•2• Bakteri Aerob

Start from the beginning
                                    

Dugaan kalau Bu Rinai marah ternyata sebuah kesalahan.

"Sesuai absen pada semester ini, akan Ibu tanyakan satu persatu perlombaan apa yang akan kalian ikuti." Bu Rinai membuka buku absennya dan juga mengambil sebuah bolpoin.

Mulai mengabsen secara urut seraya menanyakan dan mencatat perlombaan yang akan diikuti untuk ia daftarkan ke panitia.

"Apa ini sudah fiks? Tidak ada perubahan lagi?" tanya Bu Rinai menatap siswanya satu persatu. "Karena bila sudah mendaftar tidak bisa mengundurkan diri ataupun mengganti mata bidangnya."

Semuanya saling pandang. Diam, hening, tak ada suara sama sekali. "Oke, fiks! Ibu harap kalian menang. Ibu menaruh harapan besar pada kalian, apalagi kalian anak kelas istimewa."

Bu Rinai tersenyum lalu pergi meninggalkan kelas.

Semua siswa masih diam di tempatnya. Aina selaku ketua kelas berdiri dan ke depan kelas. Atensi semuanya berpindah ke Aina.

"Kelas saintek sama soshum udah ngedata perlombaan dari tiga hari yang lalu," ucap salah satu siswi, namanya Flavia.

"Hm, Bu Rinai sibuk," sahut Aina.

"Tiga hari yang lalu? Tepat hari pengumuman hasil UTS," kata siswi lain, Graysia Venisha nama lengkapnya.

Di luar sana sudah ramai dengan suara orang-orang yang sedang mengikuti lomba. Pertandingan basket antar kelas tepatnya.

Sedangkan anak-anak Class Crown masih asik berbincang.

"Ngomong-ngomong soal hasil UTS, gue harap kalian semua bisa tetap bergabung di kelas ini. Tau sendiri, 'kan? Dari kelas sepuluh kita sekelas, gak ada yang keluar dari lima belas besar. Buat UAS nanti kita berjuang bareng-bareng. Gue sih penginnya kalian semua tetap bertahan di sini. Gue malas kalau ada anak baru, malas kenalan ulang. Dan pastinya bakalan ada circle yang jadi korban. Gue malas ada konflik," ucap Aina.

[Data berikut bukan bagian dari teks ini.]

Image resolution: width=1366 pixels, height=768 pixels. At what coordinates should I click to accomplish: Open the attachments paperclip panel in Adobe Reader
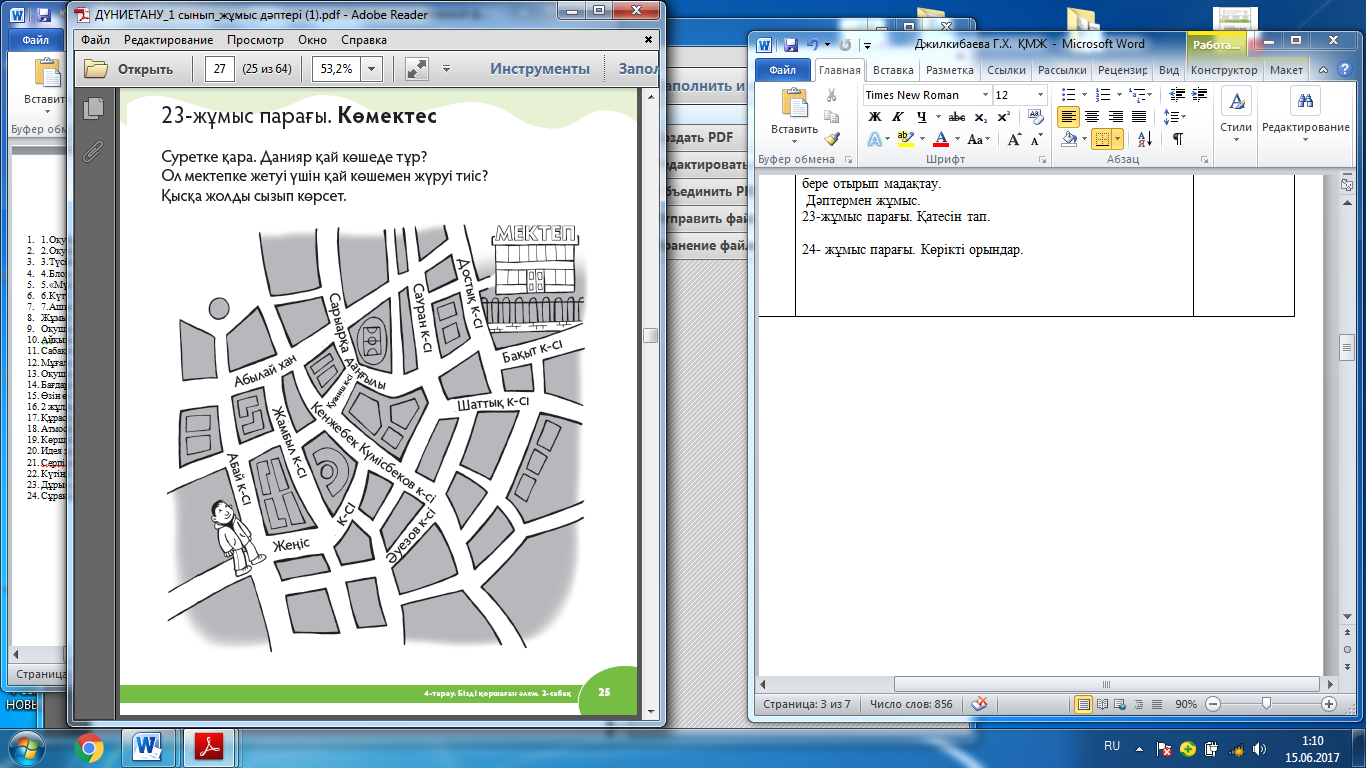click(x=94, y=152)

"Malas ada konflik atau lo udah nyaman?" selidik Reynal, laki-laki yang duduk di pojok kelas.

Aina merotasikan kedua bola matanya. Reynal selalu memancing emosinya.

Dizcha berdiri, melangkah ke depan dan berhenti di samping Aina.

"Aina benar. Dan buat elo, Rey, menurut gue apa yang lo bilang itu benar, dua-duanya benar. Gue malas ada konflik. Soal kenyamanan juga gue udah nyaman. Gue rasa kita semua sefrekuensi. Benar, 'kan?" tanya Dizcha.

"Gue rasa gak sepenuhnya benar." Aira membalas. Seperti biasa dengan raut datar miliknya.

"Hm ... cuma elo doang yang gak sefrekuensi. Gak asik!" kesal Anelis.

"Whatever."

Aira memalingkan wajahnya. Malas berdebat dengang teman sekelasnya yang bernama Anelis.

Sementara Anelis kembali fokus dengan video pembelajaran di ponselnya. Dirinya belajar sembari menyimak mereka yang sedang berbincang.

Aina membuang napasnya kasar. Setiap harinya Aira selalu saja berdebat.

"Seratus dua puluh soal dari dua belas mata pelajaran dan waktu mengerjakan seratus dua puluh menit. Apa ada yang kesusahan?" tanya Aina.